■ Problem to solve: Recast the records from the first line through the line containing "tap(530, 192)", inclusive, as a Markdown table with a Row column for the row number and a Line column for the text of each line, leaving out any blank lines.

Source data

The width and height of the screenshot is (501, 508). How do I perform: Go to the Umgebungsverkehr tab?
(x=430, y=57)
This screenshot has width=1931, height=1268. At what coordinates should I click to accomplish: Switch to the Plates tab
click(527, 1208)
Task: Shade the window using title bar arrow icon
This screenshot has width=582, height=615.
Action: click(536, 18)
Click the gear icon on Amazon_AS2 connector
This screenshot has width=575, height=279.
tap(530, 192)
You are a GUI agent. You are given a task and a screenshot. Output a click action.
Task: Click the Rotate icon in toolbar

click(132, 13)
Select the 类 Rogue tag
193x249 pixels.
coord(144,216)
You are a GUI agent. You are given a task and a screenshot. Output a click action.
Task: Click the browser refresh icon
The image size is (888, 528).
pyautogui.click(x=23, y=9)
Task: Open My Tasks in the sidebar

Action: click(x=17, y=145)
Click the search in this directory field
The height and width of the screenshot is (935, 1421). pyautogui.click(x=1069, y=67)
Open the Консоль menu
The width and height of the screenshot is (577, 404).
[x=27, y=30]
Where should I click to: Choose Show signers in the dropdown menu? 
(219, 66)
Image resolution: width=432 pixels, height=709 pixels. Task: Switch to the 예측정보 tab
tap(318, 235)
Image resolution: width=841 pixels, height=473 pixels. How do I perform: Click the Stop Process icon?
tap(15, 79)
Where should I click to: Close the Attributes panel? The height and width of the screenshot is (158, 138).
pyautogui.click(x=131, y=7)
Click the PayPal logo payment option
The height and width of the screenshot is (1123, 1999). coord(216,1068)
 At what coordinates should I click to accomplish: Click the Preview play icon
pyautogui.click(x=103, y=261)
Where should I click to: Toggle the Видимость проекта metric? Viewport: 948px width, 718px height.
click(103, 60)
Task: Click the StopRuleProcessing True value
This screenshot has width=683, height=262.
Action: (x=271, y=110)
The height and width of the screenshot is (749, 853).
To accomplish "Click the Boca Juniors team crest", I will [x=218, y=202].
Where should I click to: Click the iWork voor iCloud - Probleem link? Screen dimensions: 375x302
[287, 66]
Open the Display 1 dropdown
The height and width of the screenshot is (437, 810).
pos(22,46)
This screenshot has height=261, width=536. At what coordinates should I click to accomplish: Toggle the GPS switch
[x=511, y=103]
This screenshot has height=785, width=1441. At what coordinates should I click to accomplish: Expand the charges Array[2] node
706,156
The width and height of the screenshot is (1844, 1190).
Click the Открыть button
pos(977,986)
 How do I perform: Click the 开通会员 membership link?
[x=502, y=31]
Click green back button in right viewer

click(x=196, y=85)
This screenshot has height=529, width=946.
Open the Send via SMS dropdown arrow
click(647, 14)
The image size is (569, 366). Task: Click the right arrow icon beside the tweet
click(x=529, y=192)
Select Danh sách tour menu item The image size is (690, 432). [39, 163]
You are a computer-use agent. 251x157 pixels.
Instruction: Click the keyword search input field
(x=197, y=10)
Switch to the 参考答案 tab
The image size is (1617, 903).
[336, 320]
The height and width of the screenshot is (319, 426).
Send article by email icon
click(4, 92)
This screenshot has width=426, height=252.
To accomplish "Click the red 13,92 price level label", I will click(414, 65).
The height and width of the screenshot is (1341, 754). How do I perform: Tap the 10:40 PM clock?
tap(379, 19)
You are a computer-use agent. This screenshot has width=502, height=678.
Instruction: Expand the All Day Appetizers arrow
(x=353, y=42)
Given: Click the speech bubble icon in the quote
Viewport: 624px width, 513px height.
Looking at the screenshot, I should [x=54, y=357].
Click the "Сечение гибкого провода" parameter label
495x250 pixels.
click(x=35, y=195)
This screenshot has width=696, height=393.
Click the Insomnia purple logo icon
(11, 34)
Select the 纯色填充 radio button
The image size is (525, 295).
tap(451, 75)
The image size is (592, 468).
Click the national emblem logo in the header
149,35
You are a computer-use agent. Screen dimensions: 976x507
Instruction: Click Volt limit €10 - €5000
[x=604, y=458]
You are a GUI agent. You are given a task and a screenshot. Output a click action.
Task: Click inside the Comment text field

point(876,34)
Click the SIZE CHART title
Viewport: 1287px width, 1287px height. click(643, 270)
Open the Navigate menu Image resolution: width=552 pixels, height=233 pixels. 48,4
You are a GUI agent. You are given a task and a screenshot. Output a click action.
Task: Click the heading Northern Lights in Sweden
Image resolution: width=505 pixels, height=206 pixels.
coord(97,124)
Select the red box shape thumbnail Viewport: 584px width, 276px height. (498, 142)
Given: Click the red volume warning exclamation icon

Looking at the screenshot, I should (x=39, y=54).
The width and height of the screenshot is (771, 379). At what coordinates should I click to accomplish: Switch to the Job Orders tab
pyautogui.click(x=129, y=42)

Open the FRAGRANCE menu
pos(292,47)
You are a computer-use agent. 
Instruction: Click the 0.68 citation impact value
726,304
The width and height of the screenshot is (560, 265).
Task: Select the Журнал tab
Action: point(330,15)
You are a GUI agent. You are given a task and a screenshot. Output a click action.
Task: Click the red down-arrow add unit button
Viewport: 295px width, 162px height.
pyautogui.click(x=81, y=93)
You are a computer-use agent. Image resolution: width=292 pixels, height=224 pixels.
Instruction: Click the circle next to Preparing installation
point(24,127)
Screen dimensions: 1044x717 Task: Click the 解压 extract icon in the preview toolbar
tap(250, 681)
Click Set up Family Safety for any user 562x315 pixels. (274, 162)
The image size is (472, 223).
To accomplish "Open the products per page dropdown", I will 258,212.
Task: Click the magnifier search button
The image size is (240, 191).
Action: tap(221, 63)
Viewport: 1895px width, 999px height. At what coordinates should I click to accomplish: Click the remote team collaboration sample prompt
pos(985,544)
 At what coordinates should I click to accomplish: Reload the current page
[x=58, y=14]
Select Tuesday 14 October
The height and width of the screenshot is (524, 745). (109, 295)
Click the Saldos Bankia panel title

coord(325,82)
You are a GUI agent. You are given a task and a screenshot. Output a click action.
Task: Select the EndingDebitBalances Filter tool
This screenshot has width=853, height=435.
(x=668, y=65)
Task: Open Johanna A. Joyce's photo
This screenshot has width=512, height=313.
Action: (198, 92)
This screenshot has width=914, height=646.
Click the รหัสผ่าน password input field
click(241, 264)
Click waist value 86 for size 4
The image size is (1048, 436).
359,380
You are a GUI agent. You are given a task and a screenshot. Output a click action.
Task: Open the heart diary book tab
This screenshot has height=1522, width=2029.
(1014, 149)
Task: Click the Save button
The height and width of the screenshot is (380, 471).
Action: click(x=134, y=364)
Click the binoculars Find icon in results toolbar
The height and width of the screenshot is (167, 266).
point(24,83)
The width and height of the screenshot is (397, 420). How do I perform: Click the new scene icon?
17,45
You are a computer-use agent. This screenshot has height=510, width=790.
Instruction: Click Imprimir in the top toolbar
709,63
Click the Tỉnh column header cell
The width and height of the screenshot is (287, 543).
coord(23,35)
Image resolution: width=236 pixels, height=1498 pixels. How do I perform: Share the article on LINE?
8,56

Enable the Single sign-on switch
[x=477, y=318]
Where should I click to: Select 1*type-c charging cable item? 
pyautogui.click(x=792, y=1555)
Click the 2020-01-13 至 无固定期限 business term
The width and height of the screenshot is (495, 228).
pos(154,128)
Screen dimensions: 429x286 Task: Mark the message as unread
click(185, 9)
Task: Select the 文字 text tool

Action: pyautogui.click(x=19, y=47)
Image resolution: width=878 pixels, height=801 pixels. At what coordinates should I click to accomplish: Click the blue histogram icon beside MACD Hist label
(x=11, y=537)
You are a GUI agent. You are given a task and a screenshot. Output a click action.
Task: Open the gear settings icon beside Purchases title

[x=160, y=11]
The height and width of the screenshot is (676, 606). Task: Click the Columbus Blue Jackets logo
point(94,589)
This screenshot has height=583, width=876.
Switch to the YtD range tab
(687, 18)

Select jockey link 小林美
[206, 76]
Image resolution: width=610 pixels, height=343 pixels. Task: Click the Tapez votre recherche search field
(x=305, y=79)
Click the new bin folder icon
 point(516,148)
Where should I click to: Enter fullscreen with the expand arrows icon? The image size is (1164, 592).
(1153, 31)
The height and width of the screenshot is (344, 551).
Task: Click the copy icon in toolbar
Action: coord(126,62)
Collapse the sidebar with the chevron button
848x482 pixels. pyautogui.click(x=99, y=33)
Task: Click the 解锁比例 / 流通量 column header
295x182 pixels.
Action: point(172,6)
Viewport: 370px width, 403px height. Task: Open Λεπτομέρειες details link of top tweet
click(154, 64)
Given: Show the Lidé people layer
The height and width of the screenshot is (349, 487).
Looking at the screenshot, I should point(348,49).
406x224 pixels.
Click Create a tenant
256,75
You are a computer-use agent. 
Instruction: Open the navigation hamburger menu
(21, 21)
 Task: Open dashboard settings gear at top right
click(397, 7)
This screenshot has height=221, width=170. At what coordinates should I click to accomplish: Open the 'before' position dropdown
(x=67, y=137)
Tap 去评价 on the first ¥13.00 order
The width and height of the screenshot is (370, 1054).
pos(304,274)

■ The result:
| Row | Line |
|---|---|
| 1 | The width and height of the screenshot is (501, 508). How do I perform: Go to the Umgebungsverkehr tab? |
| 2 | (x=430, y=57) |
| 3 | This screenshot has width=1931, height=1268. At what coordinates should I click to accomplish: Switch to the Plates tab |
| 4 | click(527, 1208) |
| 5 | Task: Shade the window using title bar arrow icon |
| 6 | This screenshot has width=582, height=615. |
| 7 | Action: click(536, 18) |
| 8 | Click the gear icon on Amazon_AS2 connector |
| 9 | This screenshot has width=575, height=279. |
| 10 | tap(530, 192) |